Directive »
Please answer from the Cubase tips text: what note length should the quantise resolution be set to?

Text provided »
──────
Steinberg Cubase Tips & Techniques By Mark Wherry
Published July 2001

VST Score & VST/32

This month we focus on the score editor in Cubase VST Score and Cubase VST/32, and offer a handy tip for recovering corrupt Songs.

Producing musical notation is a precise art, and a large gap exists between the perfect MIDI recording and the perfect musical score. One significant difference is that the nuances of timing which make a MIDI recording sound like a real performance are not represented in a score, but left to the performer interpreting that score to add. Indeed, attempting to represent these nuances accurately is likely to lead to a hugely confusing score full of bizarre note lengths, rests, and timing. The first step in creating a score, therefore, is to quantise the music to be scored: although the mechanical feel imposed upon the music is not what you want to hear, from a notation point of view it's perfect for what you want to see. If you need to preserve the original for playback purposes, you should save a new copy of the song specifically for destructive score editing.

You can quantise a part in the Arrange window by selecting it and pressing the Q key, and you can also quantise the music currently displayed in the score editor, again by pressing the Q key. The quantise resolution can be set in either the score editor's or the Arrange window's toolbar, and should be set to the shortest note length used in the part (or parts).
──────
Dataset excerpts »

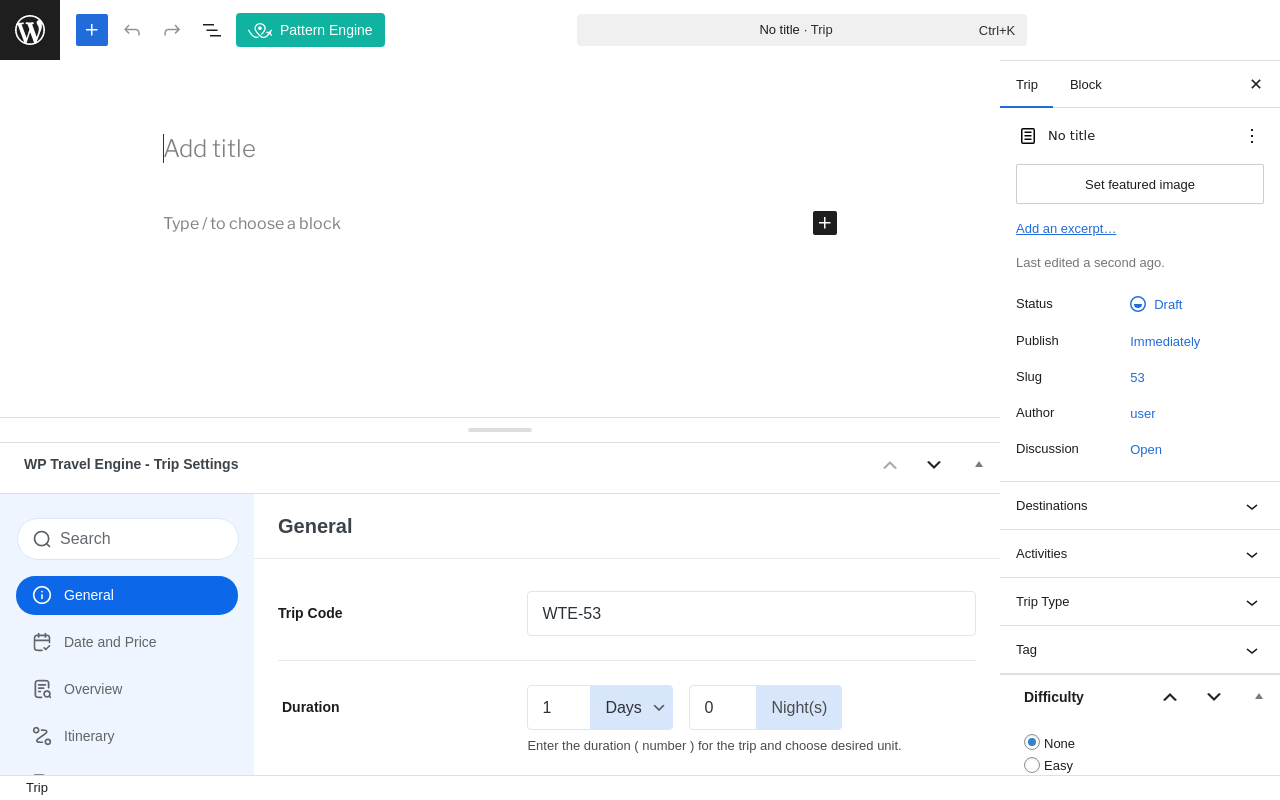Image resolution: width=1280 pixels, height=800 pixels.
Task: Switch to the Block tab
Action: click(x=1086, y=84)
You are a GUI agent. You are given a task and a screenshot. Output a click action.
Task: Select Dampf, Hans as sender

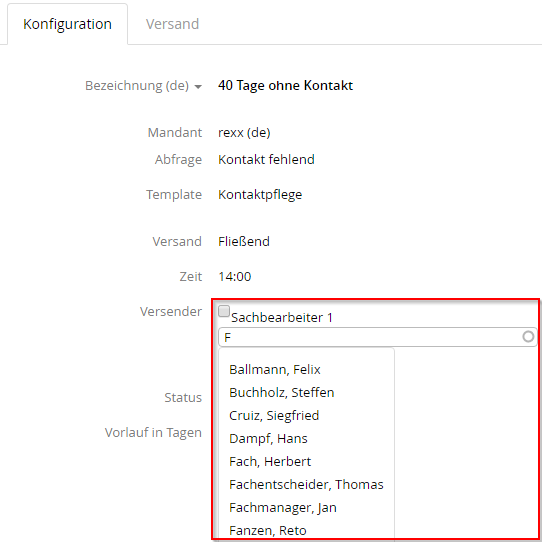[x=268, y=439]
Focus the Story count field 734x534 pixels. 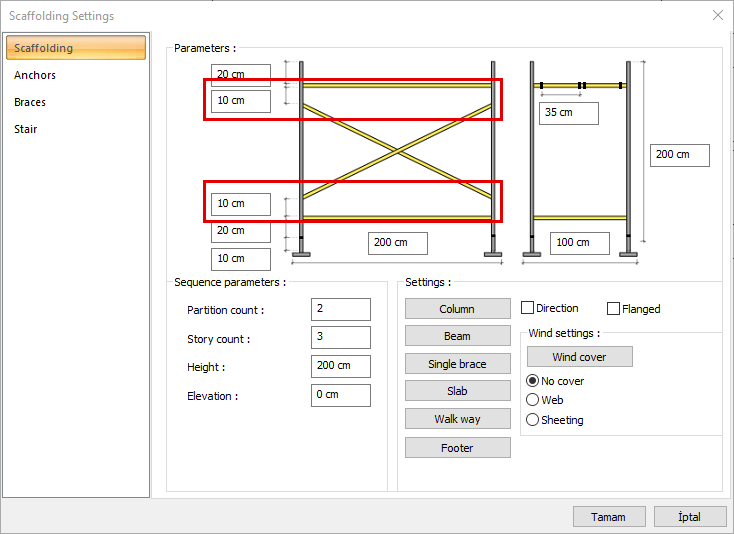340,338
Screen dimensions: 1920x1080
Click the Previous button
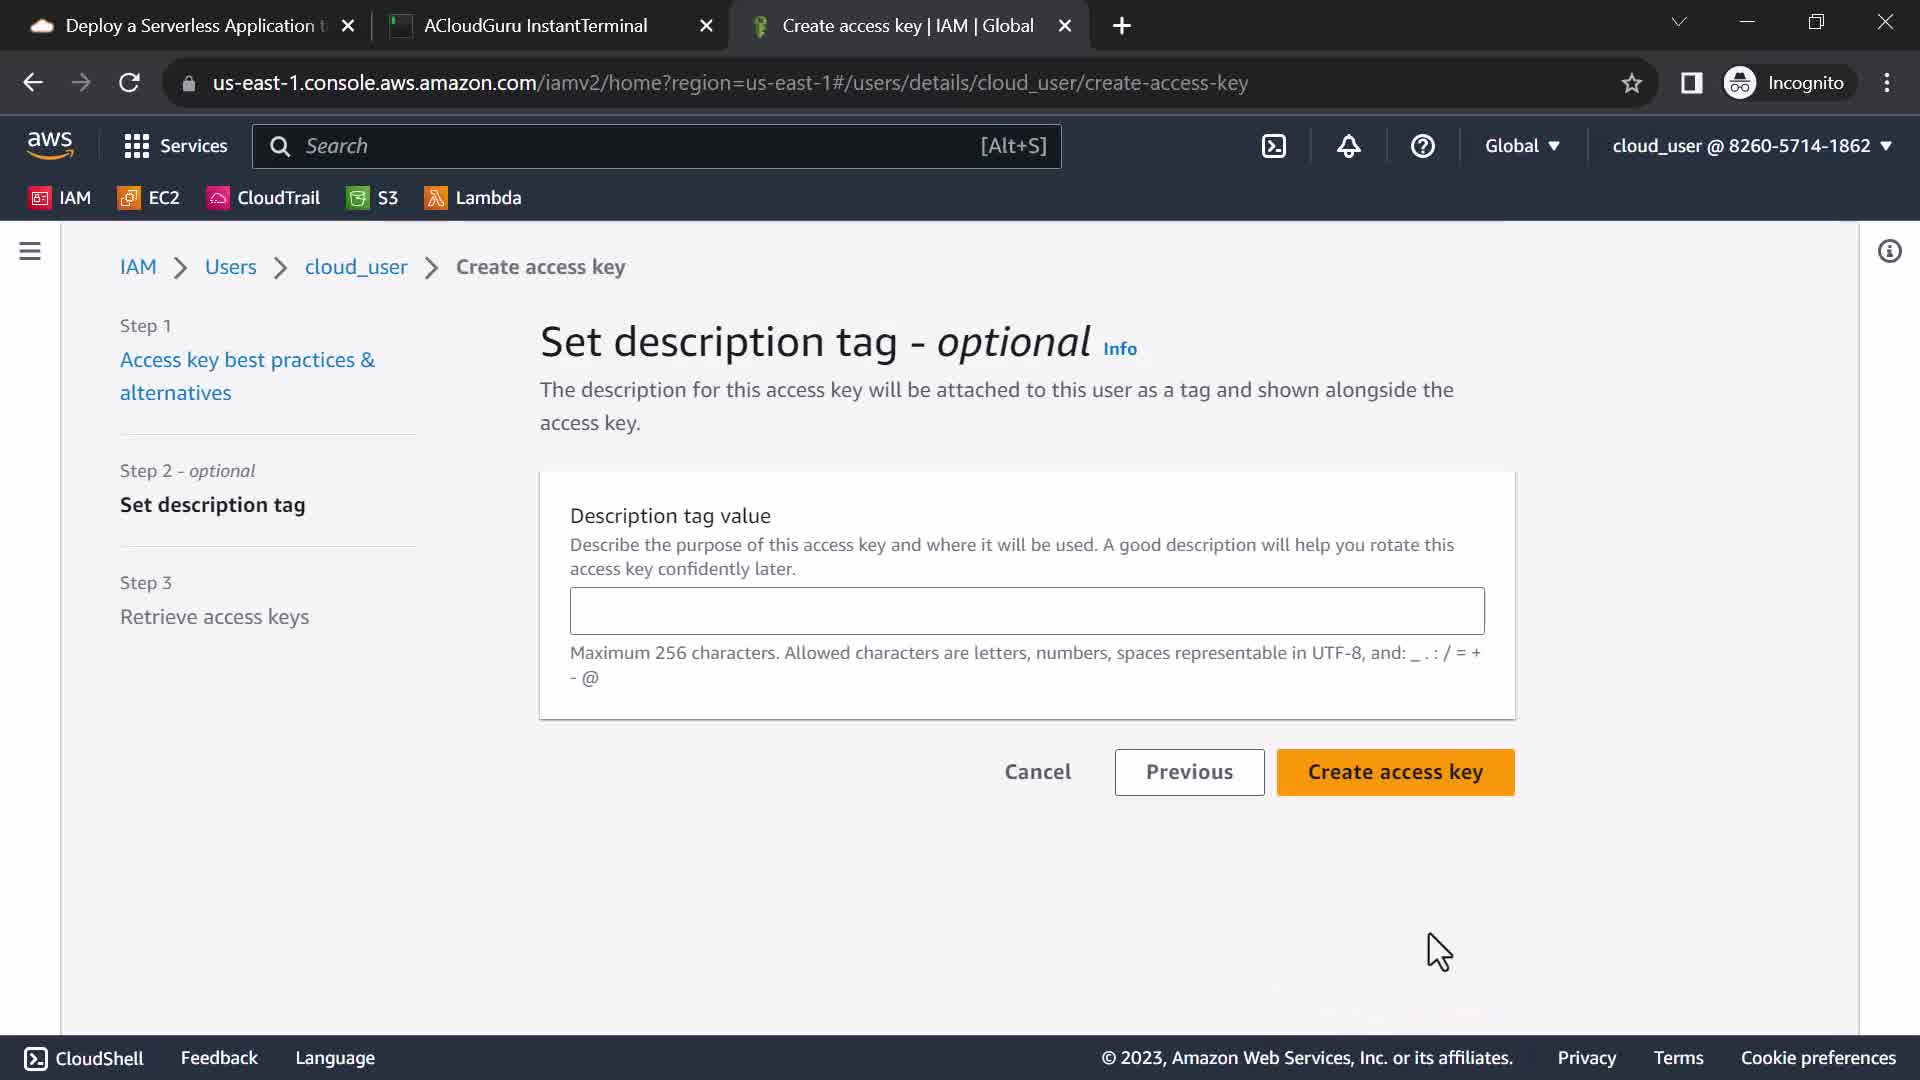[1189, 772]
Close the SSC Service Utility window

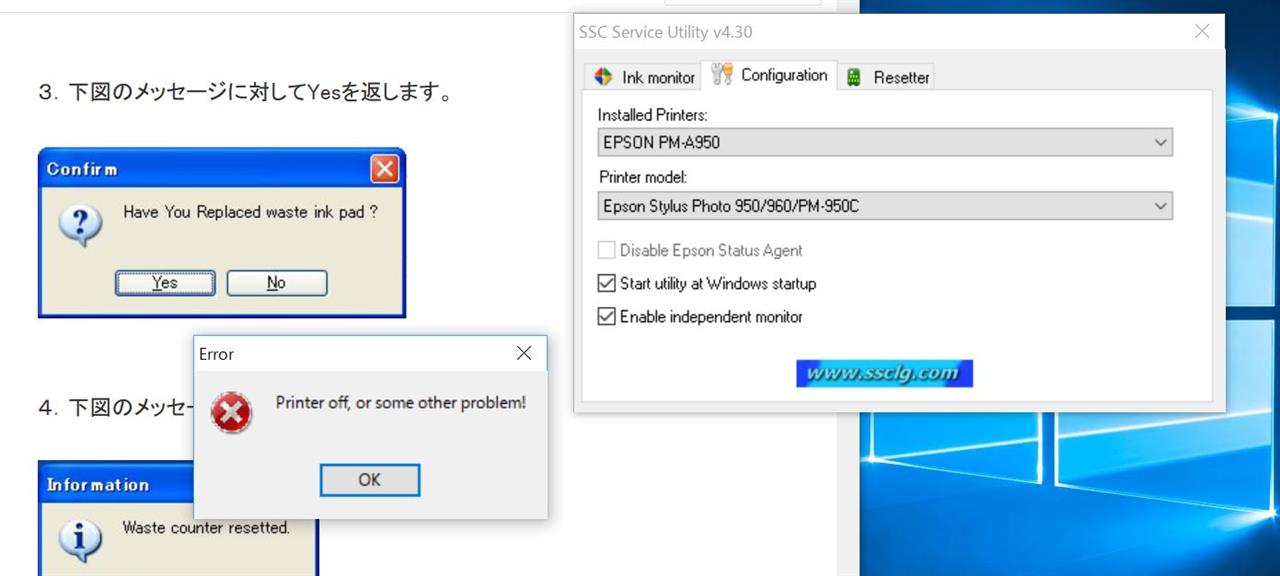click(1203, 31)
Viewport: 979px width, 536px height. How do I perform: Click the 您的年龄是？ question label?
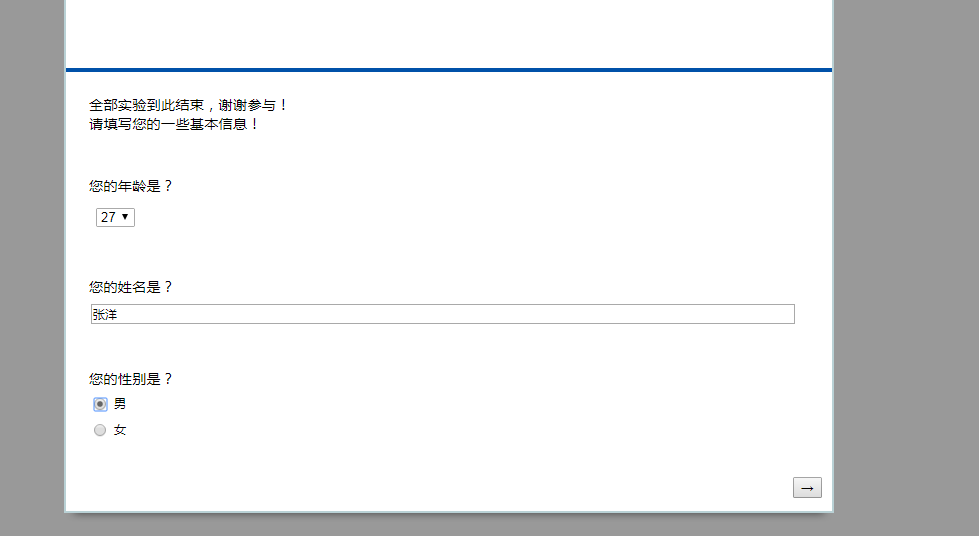point(130,186)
──────
In response »
The shortest note length used in the part (or parts).